» **SELECTED EXCERPT**
Meanwhile, Obey learned about the hell his favorite high school teacher went through at the hands of local McCarthyites. The teacher, Arthur Henderson, was a New Deal Democrat who had introduced Obey to Wisconsin progressivism, and had been besieged with “Bolshevik” charges that nearly cost him his teaching job. Obey was furious – and forever thereafter, a progressive.

At UW-Madison, he came under the tutelage of Ralph Huitt, the famed political science professor and former Senate aide to Lyndon Johnson. Huitt taught Obey that pragmatism and idealism are not mutually exclusive entities in politics or, for that matter, life. “He didn’t teach a course on political science as he thought it should be in theory,” Obey says, “He taught as he knew it was after years representing LBJ.”

Upon graduation, Obey was awarded a fellowship for a graduate program in Russian studies, but in order to claim it, the National Defense Education Act required him to sign a loyalty oath. The idea repulsed Obey; it stunk of McCarthyism. Earlier that year, Obey had passionately railed against loyalty oaths at the Young Democrats state convention in Fond du Lac, and this had won him a bit of a following.

» **PROBLEMS TO SOLVE**
1. Which people are named in the excerpt on Obey? List all of them, Obey included.
2. Why, according to the excerpt on Obey, did the idea of signing the loyalty oath repulse him? Answer in one to three sentences.
3. Reproduce the excerpt on Obey word for word, starting at "At UW-Madison, he" and ending at "of a following.".
The listing after this plays no part in the work.

» **GIVEN DATA**
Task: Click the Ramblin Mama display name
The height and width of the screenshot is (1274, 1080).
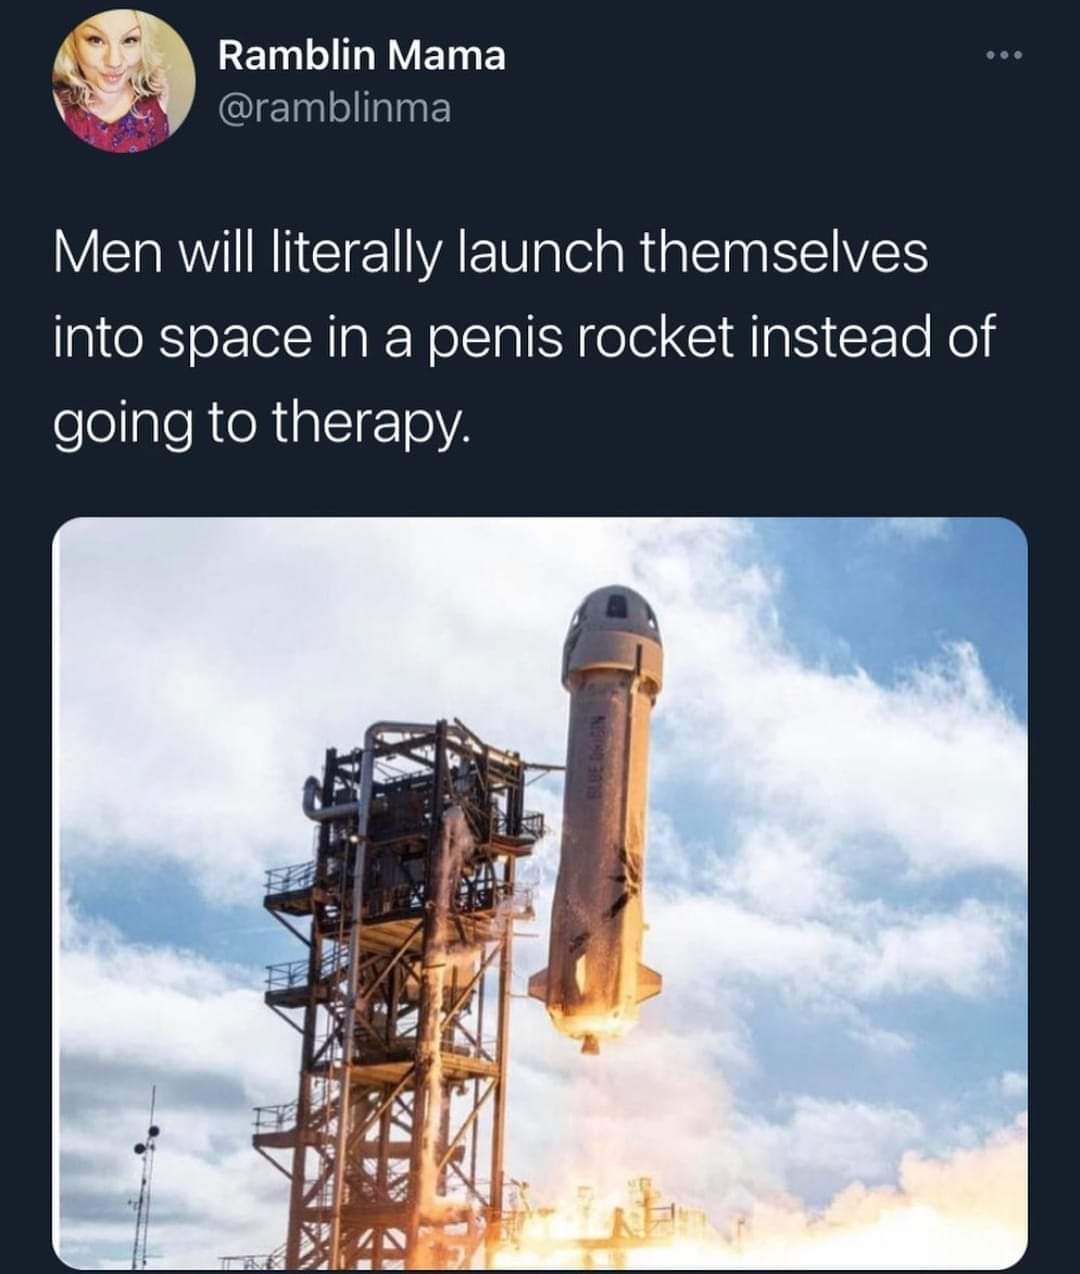Action: coord(362,55)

» **ANSWERS BY TASK**
1. Obey, Arthur Henderson, Ralph Huitt, Lyndon Johnson (also called LBJ)

2. The National Defense Education Act required Obey to sign a loyalty oath to claim his graduate fellowship in Russian studies. The idea repulsed him because it stunk of McCarthyism.

3.
At UW-Madison, he came under the tutelage of Ralph Huitt, the famed political science professor and former Senate aide to Lyndon Johnson. Huitt taught Obey that pragmatism and idealism are not mutually exclusive entities in politics or, for that matter, life. “He didn’t teach a course on political science as he thought it should be in theory,” Obey says, “He taught as he knew it was after years representing LBJ.”

Upon graduation, Obey was awarded a fellowship for a graduate program in Russian studies, but in order to claim it, the National Defense Education Act required him to sign a loyalty oath. The idea repulsed Obey; it stunk of McCarthyism. Earlier that year, Obey had passionately railed against loyalty oaths at the Young Democrats state convention in Fond du Lac, and this had won him a bit of a following.